Monday, June 24, 2019
Inside Higher Ed, How Dorm Rooms Can Affect Grades:
Colleges have attempted to woo prospective students in recent years with slick residence halls that are far cry from the minimalist construction styles of the past. And while studies have focused on how living on campus versus off campus can affect students’ attitudes and academic performance, little research has been conducted on how the actual architecture of a building can influence those same factors.
A group of researchers that attempted to determine the relationship between student housing and grades outlined their findings in a new study published this month in the Journal of Student Affairs Research and Practice [The Hidden Structure: The Influence of Residence Hall Design on Academic Outcomes].
The authors note that some parents believe that apartment-style living spaces — as opposed to the more traditional rooms lined down a single corridor — will benefit their children. But many students find the apartments make them lonely, despite giving them more privacy and space, the researchers wrote.
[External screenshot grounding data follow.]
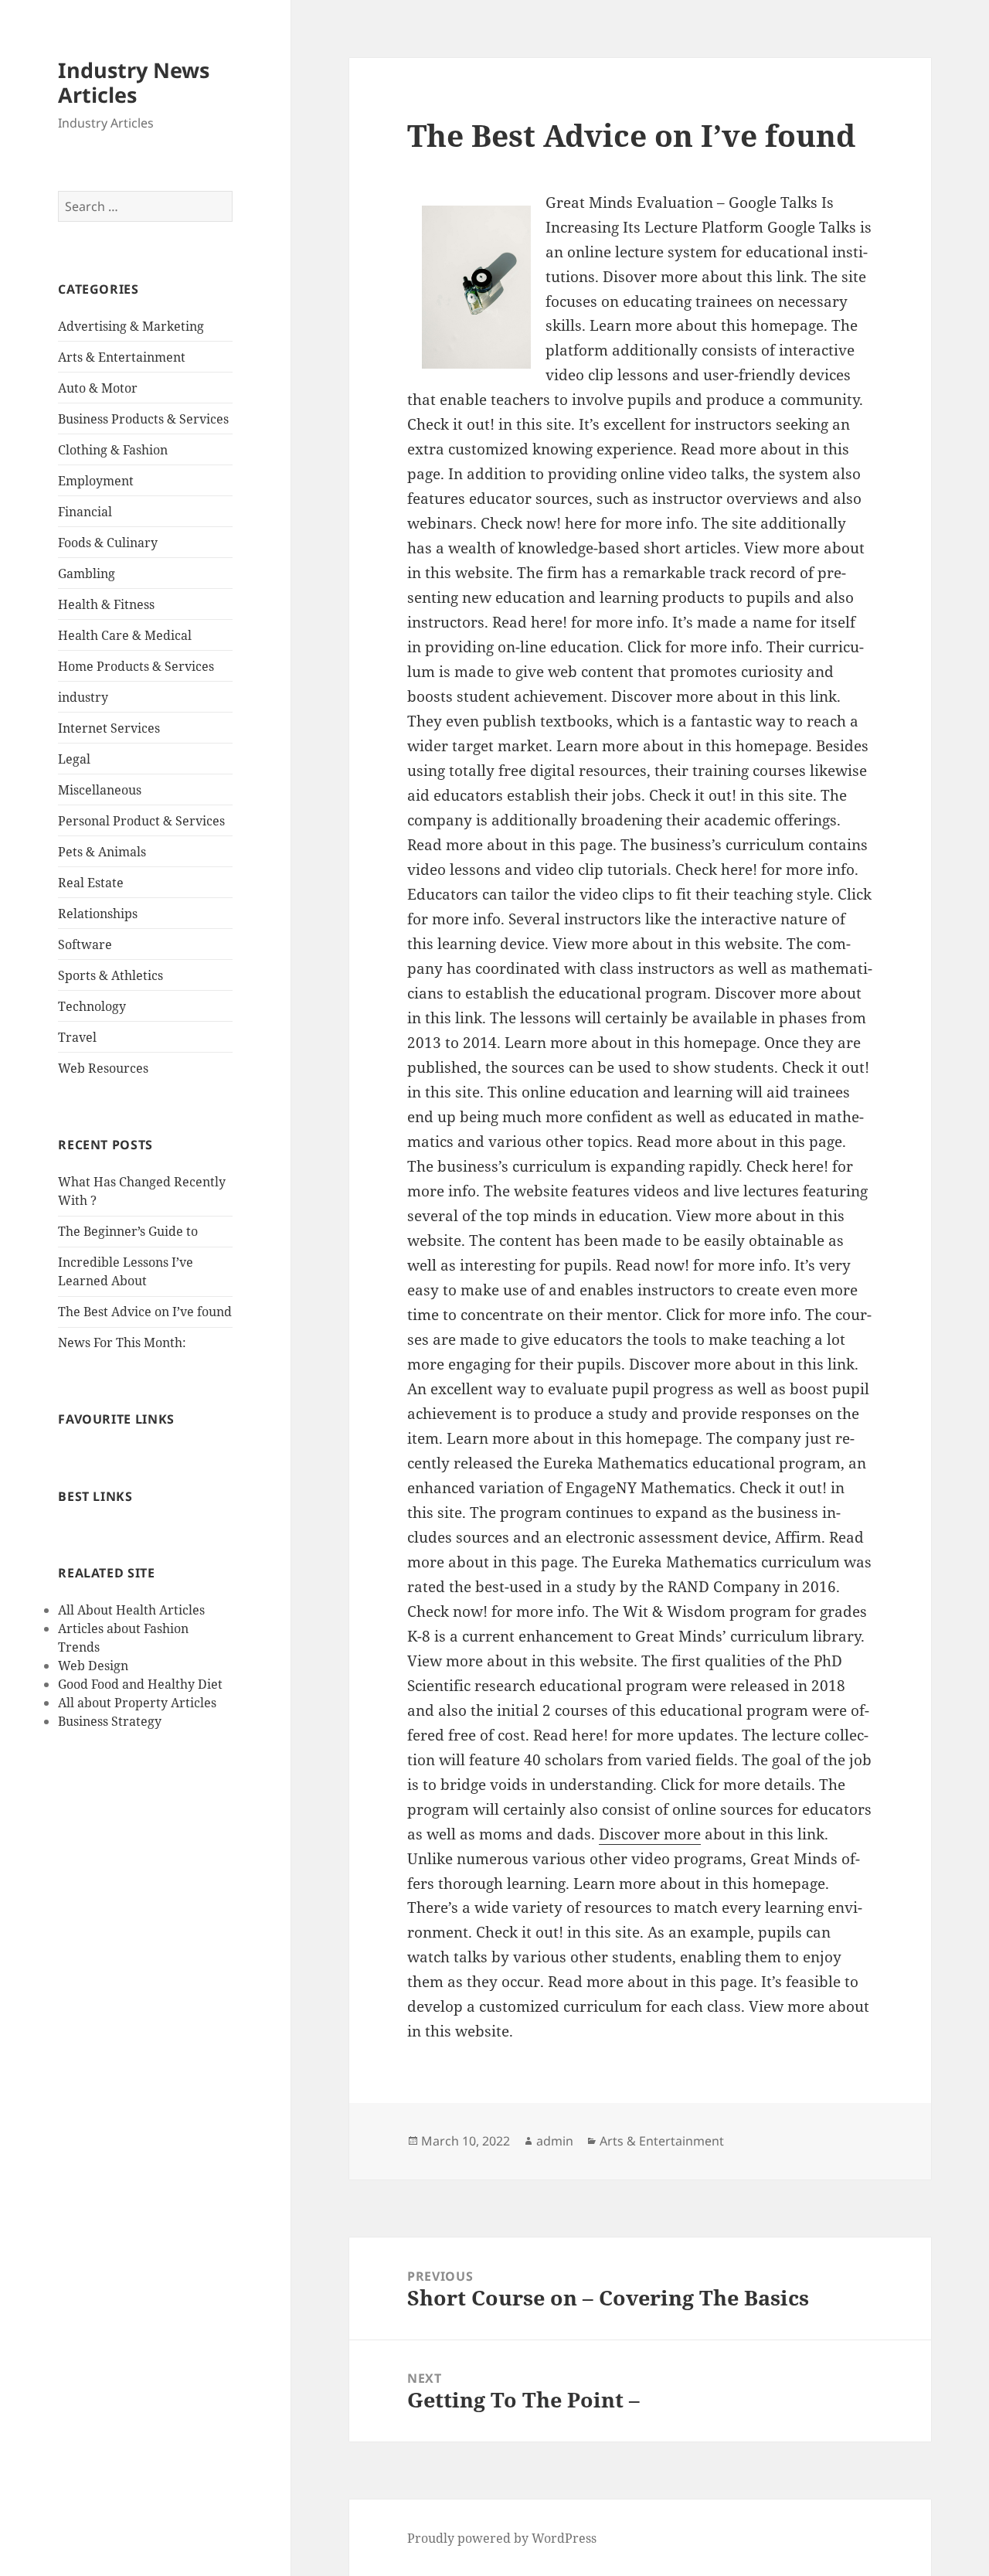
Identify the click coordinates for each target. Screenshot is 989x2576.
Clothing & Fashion (113, 449)
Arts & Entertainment (121, 357)
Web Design (93, 1665)
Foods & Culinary (108, 542)
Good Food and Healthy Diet (140, 1684)
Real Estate (91, 882)
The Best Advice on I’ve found (145, 1311)
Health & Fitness (106, 604)
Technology (92, 1006)
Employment (96, 480)
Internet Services (109, 728)
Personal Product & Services (141, 820)
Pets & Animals (102, 851)
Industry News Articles (133, 82)
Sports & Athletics (110, 975)
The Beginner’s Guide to (128, 1231)
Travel (77, 1037)
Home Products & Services (136, 666)
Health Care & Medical (125, 635)
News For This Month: (122, 1342)
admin (554, 2140)
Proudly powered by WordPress (501, 2538)
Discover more (650, 1834)
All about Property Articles (137, 1702)
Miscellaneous (99, 789)
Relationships (98, 913)
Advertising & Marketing (131, 326)
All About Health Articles (131, 1609)
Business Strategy (109, 1721)
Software (85, 944)
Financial (85, 511)
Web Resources (103, 1068)
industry (83, 697)
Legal (74, 758)
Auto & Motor (98, 387)
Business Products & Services (143, 418)
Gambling (86, 573)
The researchers set out to figure out whether students who lived in traditional campus housing had better grade point averages and a sense of belonging compared to those in apartments. The researchers also wanted to know whether black students who lived in a typical dormitory would have more academic success than those who did not. ...
[T]he researchers studied 5,537 first-year students, about 800 of whom were black. The black first-year students who lived in the corridor-style dormitories — those with more opportunities to socialize among similar peers — ended up having higher GPAs than those who were housed in the apartments, with an average 2.3 GPA compared to a 1.9.
The differences were less pronounced among white students, but those who lived in the traditional residence halls had higher GPAs — an average 2.9 versus 2.8 for the apartment dwellers.